Adding more salt to the wounds in Ferguson is the way the shooting case is being handled. Protesters are demanding prosecutor Bob McCulloch to step aside, because he has deep connections with the police force. “McCulloch's father, mother, brother, uncle and cousin all worked for the St. Louis Police Department, and his father was killed while responding to a call involving a black suspect”. They apprehend justice will not be done under the present administration, justifiably so, as a history of such trials in other parts of the country indicates.

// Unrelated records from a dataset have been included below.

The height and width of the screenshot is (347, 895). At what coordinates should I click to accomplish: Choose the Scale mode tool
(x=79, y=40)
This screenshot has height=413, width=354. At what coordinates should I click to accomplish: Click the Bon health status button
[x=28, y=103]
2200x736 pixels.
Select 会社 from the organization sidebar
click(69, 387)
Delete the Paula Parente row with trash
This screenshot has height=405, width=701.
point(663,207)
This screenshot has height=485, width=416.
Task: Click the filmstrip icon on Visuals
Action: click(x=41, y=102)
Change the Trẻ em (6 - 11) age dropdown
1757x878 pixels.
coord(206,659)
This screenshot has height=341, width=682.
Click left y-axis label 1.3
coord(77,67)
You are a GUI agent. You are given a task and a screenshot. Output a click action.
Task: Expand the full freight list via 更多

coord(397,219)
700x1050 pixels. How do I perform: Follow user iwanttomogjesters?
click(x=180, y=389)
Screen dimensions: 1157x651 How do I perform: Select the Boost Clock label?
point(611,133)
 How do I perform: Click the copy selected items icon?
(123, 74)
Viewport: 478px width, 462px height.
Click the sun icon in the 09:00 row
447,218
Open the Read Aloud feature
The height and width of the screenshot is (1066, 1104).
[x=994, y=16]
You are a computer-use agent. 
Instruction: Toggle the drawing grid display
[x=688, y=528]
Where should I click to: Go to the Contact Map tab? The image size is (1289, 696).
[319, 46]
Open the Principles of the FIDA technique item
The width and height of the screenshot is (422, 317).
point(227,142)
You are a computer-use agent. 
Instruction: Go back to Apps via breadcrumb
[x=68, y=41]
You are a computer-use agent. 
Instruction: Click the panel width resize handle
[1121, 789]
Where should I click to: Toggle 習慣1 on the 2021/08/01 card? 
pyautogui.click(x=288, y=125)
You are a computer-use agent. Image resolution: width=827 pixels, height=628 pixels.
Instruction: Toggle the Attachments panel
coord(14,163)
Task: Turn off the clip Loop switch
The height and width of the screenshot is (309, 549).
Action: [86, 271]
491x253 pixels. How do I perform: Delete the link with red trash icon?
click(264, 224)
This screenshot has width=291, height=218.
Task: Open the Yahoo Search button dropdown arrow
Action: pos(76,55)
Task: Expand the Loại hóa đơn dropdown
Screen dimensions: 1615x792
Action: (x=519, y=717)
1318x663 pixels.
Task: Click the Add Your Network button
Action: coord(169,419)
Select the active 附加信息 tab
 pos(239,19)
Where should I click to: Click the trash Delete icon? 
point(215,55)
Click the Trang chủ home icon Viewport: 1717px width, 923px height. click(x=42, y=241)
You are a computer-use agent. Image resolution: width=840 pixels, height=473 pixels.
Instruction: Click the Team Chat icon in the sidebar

The entire episode of the shooting of Brown and the way it was handled has exposed the hollowness of the human rights record of the US. US – a country which has hacked into e-mails and cellphones of ordinary Americans as well as leaders of other countries, including traditional US allies (as revealed by Edward Snowden); a country that has witnessed numerous shooting sprees on its own land, killing hundreds of innocent children and citizens. One should not forget that US is also a country that has launched incessant aerial attacks through both manned flights and also drones on foreign soil, killing hundreds of thousands of civilians. Akin to a pot calling the kettle black, the US has assaulted over 200 countries for what it terms as “poor human rights record” and this list includes virtually all the countries on the map, except for itself.
The Ferguson incident exposes the deep-rooted racial schism that exists in the US society. The economic crisis further reinforced the schism. This incident once again proves that 'identity politics', symbolism and rhetoric can only help in plastering the existing differences in the society, but not in healing them. What is needed is a strike at the root of the problem, a fight for the eradication of all sorts of exploitation and oppression.